Once you have read the listing, output it exactly and completely.

Raw data>
>>>
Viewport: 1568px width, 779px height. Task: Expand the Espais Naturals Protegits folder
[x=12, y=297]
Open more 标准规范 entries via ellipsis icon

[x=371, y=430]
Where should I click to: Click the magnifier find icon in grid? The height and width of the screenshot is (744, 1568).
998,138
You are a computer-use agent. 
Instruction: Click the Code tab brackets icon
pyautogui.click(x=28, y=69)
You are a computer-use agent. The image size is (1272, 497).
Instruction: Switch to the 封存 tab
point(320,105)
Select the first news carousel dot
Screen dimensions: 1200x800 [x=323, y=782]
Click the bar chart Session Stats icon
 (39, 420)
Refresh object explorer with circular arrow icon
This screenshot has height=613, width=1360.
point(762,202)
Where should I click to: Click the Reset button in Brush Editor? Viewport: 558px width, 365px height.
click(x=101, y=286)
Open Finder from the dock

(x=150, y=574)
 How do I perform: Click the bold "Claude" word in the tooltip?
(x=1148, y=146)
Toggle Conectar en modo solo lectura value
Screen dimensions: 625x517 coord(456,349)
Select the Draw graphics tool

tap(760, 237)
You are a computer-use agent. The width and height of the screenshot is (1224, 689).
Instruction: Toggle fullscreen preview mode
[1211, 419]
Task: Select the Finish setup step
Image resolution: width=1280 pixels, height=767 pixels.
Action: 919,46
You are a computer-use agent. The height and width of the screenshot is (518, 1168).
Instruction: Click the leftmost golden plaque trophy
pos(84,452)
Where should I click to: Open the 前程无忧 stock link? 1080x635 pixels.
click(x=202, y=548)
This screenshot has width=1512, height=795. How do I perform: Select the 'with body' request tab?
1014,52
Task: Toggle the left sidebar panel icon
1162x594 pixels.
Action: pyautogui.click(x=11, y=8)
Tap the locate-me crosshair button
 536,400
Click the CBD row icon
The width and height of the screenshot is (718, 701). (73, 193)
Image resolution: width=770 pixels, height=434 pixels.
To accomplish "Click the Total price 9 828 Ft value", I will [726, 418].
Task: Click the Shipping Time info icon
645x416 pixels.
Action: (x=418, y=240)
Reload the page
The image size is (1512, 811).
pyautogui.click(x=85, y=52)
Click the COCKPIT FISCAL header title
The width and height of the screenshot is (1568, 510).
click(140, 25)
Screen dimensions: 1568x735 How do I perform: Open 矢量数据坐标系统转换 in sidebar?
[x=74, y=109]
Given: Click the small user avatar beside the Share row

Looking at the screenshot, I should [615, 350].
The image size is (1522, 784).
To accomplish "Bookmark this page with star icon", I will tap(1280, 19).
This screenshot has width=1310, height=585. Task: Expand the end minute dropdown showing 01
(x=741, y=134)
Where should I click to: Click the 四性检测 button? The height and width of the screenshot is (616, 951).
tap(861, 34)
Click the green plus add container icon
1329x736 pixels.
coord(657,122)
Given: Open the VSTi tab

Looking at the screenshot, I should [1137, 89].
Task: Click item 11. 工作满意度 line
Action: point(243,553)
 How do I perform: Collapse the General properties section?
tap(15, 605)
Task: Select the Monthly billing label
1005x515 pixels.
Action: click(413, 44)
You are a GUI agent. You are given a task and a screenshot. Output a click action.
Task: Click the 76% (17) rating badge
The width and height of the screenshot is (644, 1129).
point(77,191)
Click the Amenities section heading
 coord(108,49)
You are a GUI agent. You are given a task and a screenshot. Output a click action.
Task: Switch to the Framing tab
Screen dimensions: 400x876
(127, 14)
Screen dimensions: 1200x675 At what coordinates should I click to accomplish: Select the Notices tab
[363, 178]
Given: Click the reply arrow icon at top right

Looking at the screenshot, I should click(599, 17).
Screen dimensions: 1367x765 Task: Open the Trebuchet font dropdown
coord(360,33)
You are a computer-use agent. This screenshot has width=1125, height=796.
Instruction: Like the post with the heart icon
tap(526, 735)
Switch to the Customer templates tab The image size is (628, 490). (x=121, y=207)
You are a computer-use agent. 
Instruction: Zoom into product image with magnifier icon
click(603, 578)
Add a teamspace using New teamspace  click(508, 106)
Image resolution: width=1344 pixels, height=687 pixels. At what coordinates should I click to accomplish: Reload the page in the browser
<<<
Solution to this task>
Viewport: 1568px width, 779px height. Task: Expand the Espais Naturals Protegits folder
[x=12, y=297]
Open more 标准规范 entries via ellipsis icon

[x=371, y=430]
Where should I click to: Click the magnifier find icon in grid? The height and width of the screenshot is (744, 1568).
998,138
You are a computer-use agent. 
Instruction: Click the Code tab brackets icon
pyautogui.click(x=28, y=69)
You are a computer-use agent. The image size is (1272, 497).
Instruction: Switch to the 封存 tab
point(320,105)
Select the first news carousel dot
Screen dimensions: 1200x800 [x=323, y=782]
Click the bar chart Session Stats icon
 (39, 420)
Refresh object explorer with circular arrow icon
This screenshot has height=613, width=1360.
point(762,202)
Where should I click to: Click the Reset button in Brush Editor? Viewport: 558px width, 365px height.
click(x=101, y=286)
Open Finder from the dock

(x=150, y=574)
 How do I perform: Click the bold "Claude" word in the tooltip?
(x=1148, y=146)
Toggle Conectar en modo solo lectura value
Screen dimensions: 625x517 coord(456,349)
Select the Draw graphics tool

tap(760, 237)
You are a computer-use agent. The width and height of the screenshot is (1224, 689).
Instruction: Toggle fullscreen preview mode
[1211, 419]
Task: Select the Finish setup step
Image resolution: width=1280 pixels, height=767 pixels.
Action: 919,46
You are a computer-use agent. The height and width of the screenshot is (518, 1168).
Instruction: Click the leftmost golden plaque trophy
pos(84,452)
Where should I click to: Open the 前程无忧 stock link? 1080x635 pixels.
click(x=202, y=548)
This screenshot has width=1512, height=795. How do I perform: Select the 'with body' request tab?
1014,52
Task: Toggle the left sidebar panel icon
1162x594 pixels.
Action: pyautogui.click(x=11, y=8)
Tap the locate-me crosshair button
 536,400
Click the CBD row icon
The width and height of the screenshot is (718, 701). (73, 193)
Image resolution: width=770 pixels, height=434 pixels.
To accomplish "Click the Total price 9 828 Ft value", I will [726, 418].
Task: Click the Shipping Time info icon
645x416 pixels.
Action: (x=418, y=240)
Reload the page
The image size is (1512, 811).
pyautogui.click(x=85, y=52)
Click the COCKPIT FISCAL header title
The width and height of the screenshot is (1568, 510).
click(140, 25)
Screen dimensions: 1568x735 How do I perform: Open 矢量数据坐标系统转换 in sidebar?
[x=74, y=109]
Given: Click the small user avatar beside the Share row

Looking at the screenshot, I should [615, 350].
The image size is (1522, 784).
To accomplish "Bookmark this page with star icon", I will tap(1280, 19).
This screenshot has width=1310, height=585. Task: Expand the end minute dropdown showing 01
(x=741, y=134)
Where should I click to: Click the 四性检测 button? The height and width of the screenshot is (616, 951).
tap(861, 34)
Click the green plus add container icon
1329x736 pixels.
coord(657,122)
Given: Open the VSTi tab

Looking at the screenshot, I should [1137, 89].
Task: Click item 11. 工作满意度 line
Action: point(243,553)
 How do I perform: Collapse the General properties section?
tap(15, 605)
Task: Select the Monthly billing label
1005x515 pixels.
Action: click(413, 44)
You are a GUI agent. You are given a task and a screenshot. Output a click action.
Task: Click the 76% (17) rating badge
The width and height of the screenshot is (644, 1129).
point(77,191)
Click the Amenities section heading
 coord(108,49)
You are a GUI agent. You are given a task and a screenshot. Output a click action.
Task: Switch to the Framing tab
Screen dimensions: 400x876
(127, 14)
Screen dimensions: 1200x675 At what coordinates should I click to accomplish: Select the Notices tab
[363, 178]
Given: Click the reply arrow icon at top right

Looking at the screenshot, I should click(599, 17).
Screen dimensions: 1367x765 Task: Open the Trebuchet font dropdown
coord(360,33)
You are a computer-use agent. This screenshot has width=1125, height=796.
Instruction: Like the post with the heart icon
tap(526, 735)
Switch to the Customer templates tab The image size is (628, 490). (x=121, y=207)
You are a computer-use agent. 
Instruction: Zoom into product image with magnifier icon
click(603, 578)
Add a teamspace using New teamspace  click(508, 106)
Image resolution: width=1344 pixels, height=687 pixels. At what coordinates should I click to accomplish: Reload the page in the browser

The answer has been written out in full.